### What you are asked to do
Give a verbatim copy of the lines below, minus the pictures.

******

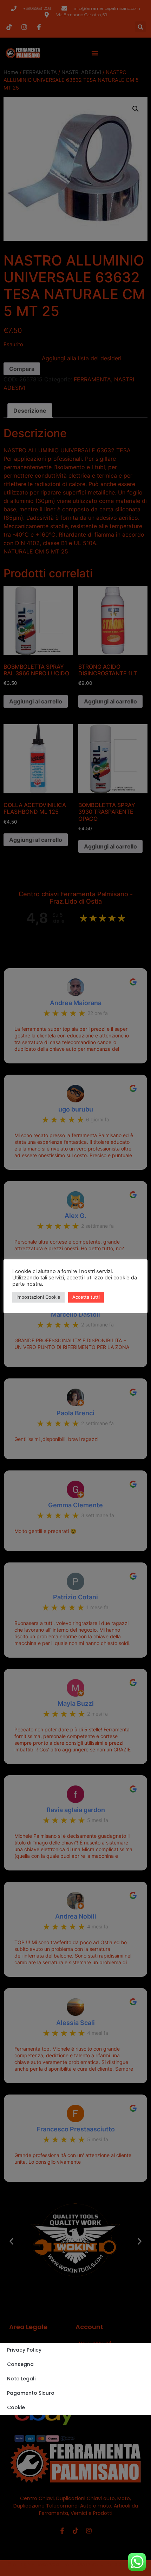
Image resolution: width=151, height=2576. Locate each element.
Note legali (21, 2378)
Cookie (16, 2407)
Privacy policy (24, 2349)
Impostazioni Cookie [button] (38, 1297)
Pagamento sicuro (30, 2393)
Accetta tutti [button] (86, 1297)
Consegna (20, 2364)
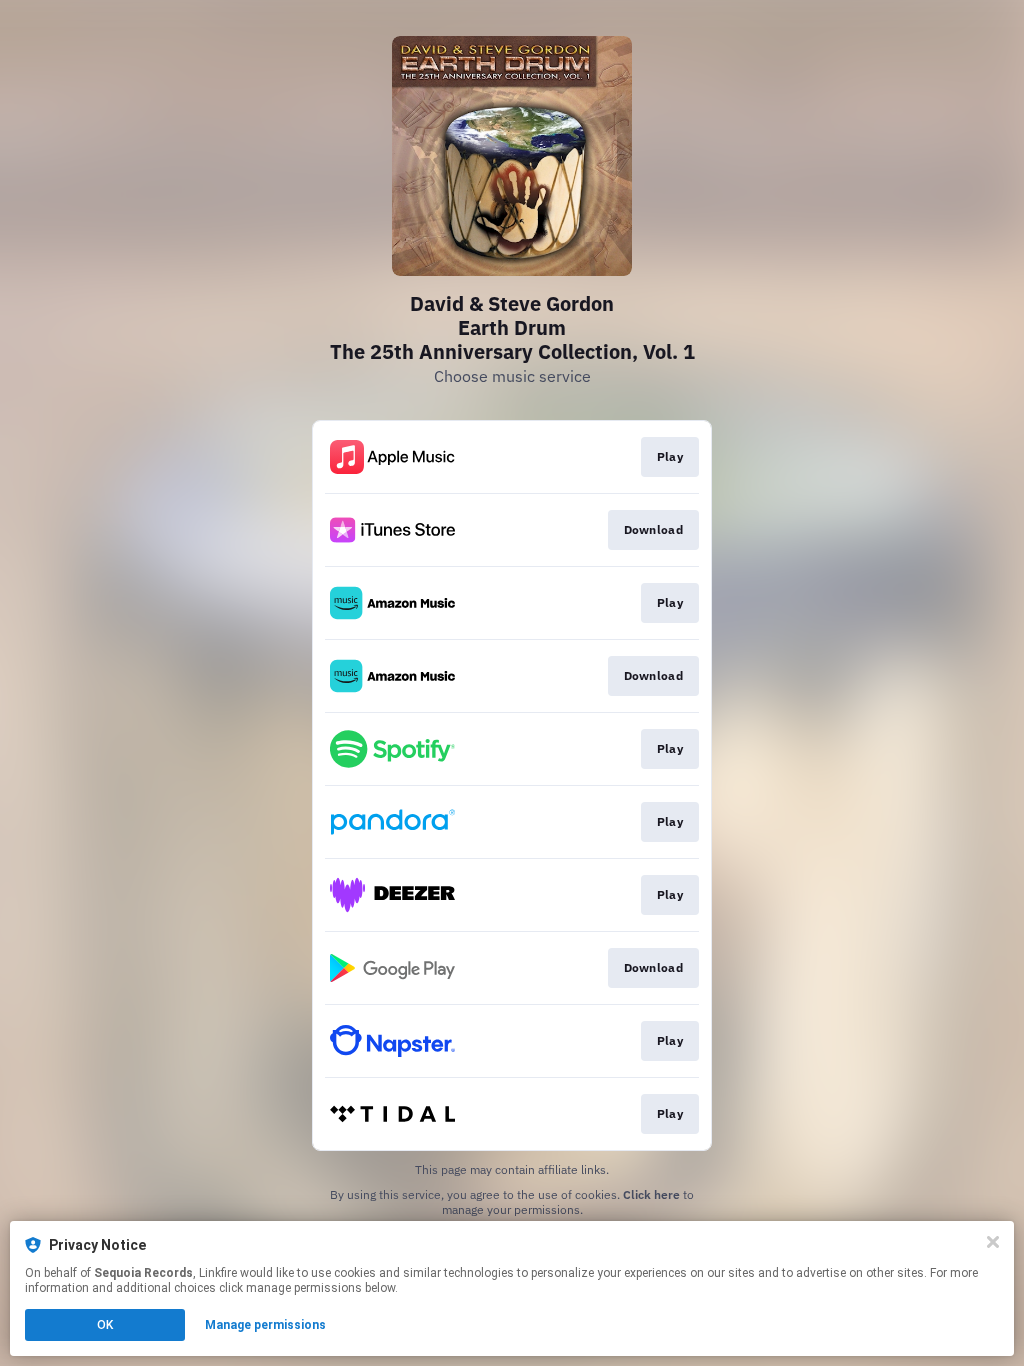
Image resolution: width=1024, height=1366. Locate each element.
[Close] (993, 1242)
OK (105, 1325)
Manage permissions (265, 1325)
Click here (651, 1194)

******

### Answer
Image resolution: width=151, height=2576. Locate each element.
Note legali (21, 2378)
Cookie (16, 2407)
Privacy policy (24, 2349)
Impostazioni Cookie [button] (38, 1297)
Pagamento sicuro (30, 2393)
Accetta tutti [button] (86, 1297)
Consegna (20, 2364)
Image resolution: width=1024, height=1366. Locate each element.
[Close] (993, 1242)
OK (105, 1325)
Manage permissions (265, 1325)
Click here (651, 1194)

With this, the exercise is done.